Blues Traveler and I set out for Atlanta last Friday
evening. No, I’m not on tour with John Popper and his 10,000 harmonicas, but “Blues
Traveler” is the name I’ve given my car until something better comes along
(honorable mentions: Blue’s Clues; Blue Man Group; You My Boy, Blue; One Fish
Two Fish Red Fish Blue Fish). After picking up Aaron, our first stop was The
Vortex in Little Five Points.
Little Five Points is a lot like Birmingham’s Five Points if
you took everything that makes the area unique and cranked it to eleven. Little
Five Points’ shops are more eclectic, its hipsters are hipsterier, and its
hobos are hoboier. It is a melting pot of fringe cultures, and I love it. It’s
hard to walk through Little Five Points without strangers talking to you,
though. The last time I was there, I was attacked by a hippie. Not a physical
attack, mind you. He was trying to get me to donate to some worthy cause I wasn’t
interested in.

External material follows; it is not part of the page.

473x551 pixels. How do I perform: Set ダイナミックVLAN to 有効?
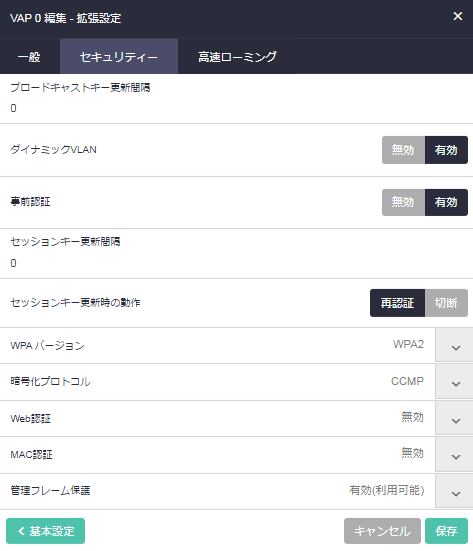pos(446,150)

As he heaped on the guilt, no doubt noticing the Futurama action
figure I had just purchased instead of donating to his non-profit, I kept
thinking “Darn, how do I get away from this hippie without feeling like a
terrible person?” Then I realized that we looked very similar, right down to
the hair and beard. Apparently the only things that separate me from a hippie
are sandals and a petition clipboard. I walked away feeling like a terrible
person.
Anyway, back to The Vortex. It’s a very chic/grungy/hip/trendy
restaurant and bar that specializes in giant hamburgers designed to mock the
plight of third world countries. They serve something they call The Triple Coronary
Bypass, which is also the name I’m going to give my horse if I ever enter the
Kentucky Derby. It consists of two half-pound beef patties, two fried eggs,
eight slices of cheese, ten slices of bacon, a half-gallon of Crisco, and a
small suckling pig. I only made up those last two. But the kicker – and this
part I’m not making up – is that instead of buns, they use grilled cheese
sandwiches! Three in total. I opted for something more health conscious and
ordered the regular Coronary Bypass.
You don't just eat at The Vortex, The Vortex eats you.

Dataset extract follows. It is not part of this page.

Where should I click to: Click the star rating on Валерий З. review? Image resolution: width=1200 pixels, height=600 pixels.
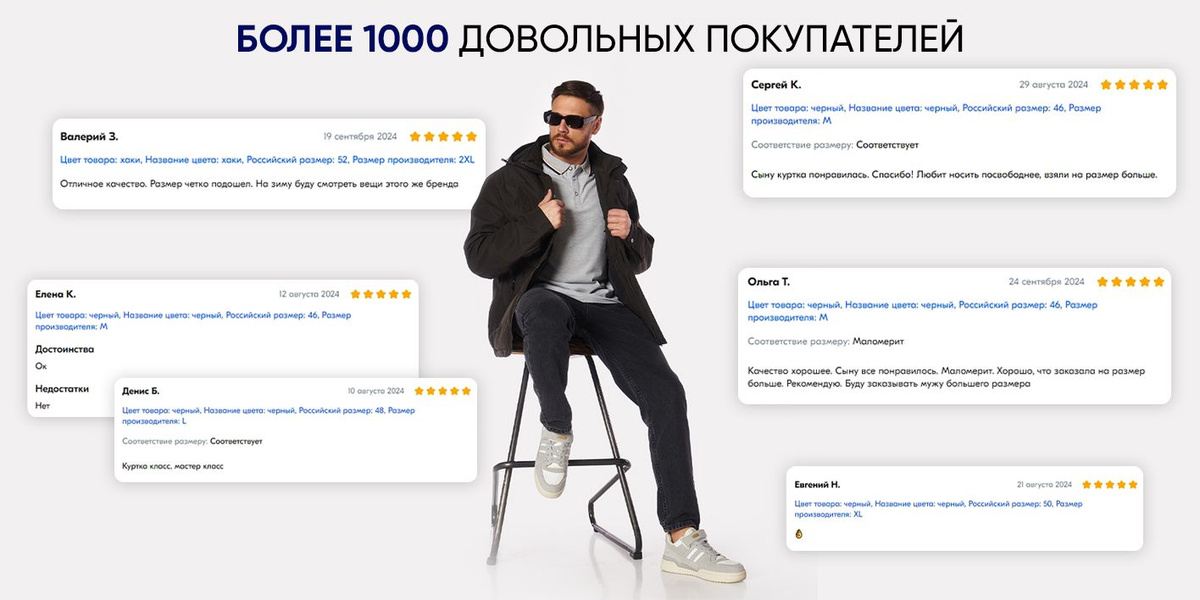443,136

The next day Aaron and I went to Underground Atlanta to do
some loitering before our scheduled tour of Atlanta’s old rail system. The
shops in Underground Atlanta mostly sell Obama t-shirts and fake jewelry, so we
passed the majority of our time in a dollar store that sells items deemed too cheap
and poorly made for shanty town flea markets. Every toy had packaging with hilariously
awkward sentences and misspelled words.
Laser Soung Gun with real laser soungs! It make happy play time!
Our tour started in the early afternoon, and we walked all
over downtown Atlanta learning about old buildings and how the railroad
industry shaped the city. The tour guide was bursting with bits of Atlanta
trivia. The most interesting story was how Atlanta got its name. It was
originally called Terminus, but then citizens adopted the name Marthasville.
Realizing that this name sounded like a borough of San Francisco, a train
engineer hung up a sign by the rail station that said “Atlanta”. Just like
that, the name stuck. Now that I know all you have to do to change a city’s name
is hang a sign up on the edge of town, I plan on getting some poster board and
Sharpies and renaming Birmingham as New Nathantown. The original Nathantown was
created in SimCity back in 1994, but was ultimately destroyed by my brutal tax
oppression and Bowser.
When the tour ended we headed over to Turner field and watched the Braves beat the Mets. After the game there was a special concert by Styx,
best known for their 1977 hit “That One Song” and also “That Other Song They Sing”. I was actually
impressed by their performance. All the members of Styx are about 60 years old,
but they are still spry and rocking out on stage. The keyboardist was
especially mobile, jumping up on his piano and gyrating wildly. I can only hope
I’m doing the same thing when I’m his age. I also hope no one says, “Sir,
please get down from there. This is your granddaughter’s piano recital, and you
are scaring the children.”
"Buzzkill."
We met up with Aaron’s girlfriend, Caitlin, after the
concert and went to a restaurant to play trivia. Aaron and Caitlin are both
very good at trivia, and I really only contributed to questions concerning my two specialties - Lay’s
Potato Chips and the television series 7th Heaven. I’ve played Aaron in trivial pursuit dozens of times, and I’ve
never won. Since he’s older than me, my plan is to play him again when he goes senile first.
"Eat it, Aaron!"
I bid adieu to Atlanta after attending sacrament service at
the North Point YSA Ward on Sunday. Blues Traveler and I made the drive back home while listening to Atlanta’s awesome 80’s and 90’s radio
station. Like the chorus to my favorite songs, I’m eagerly awaiting my next
trip to Atlanta. Because the hook brings you back.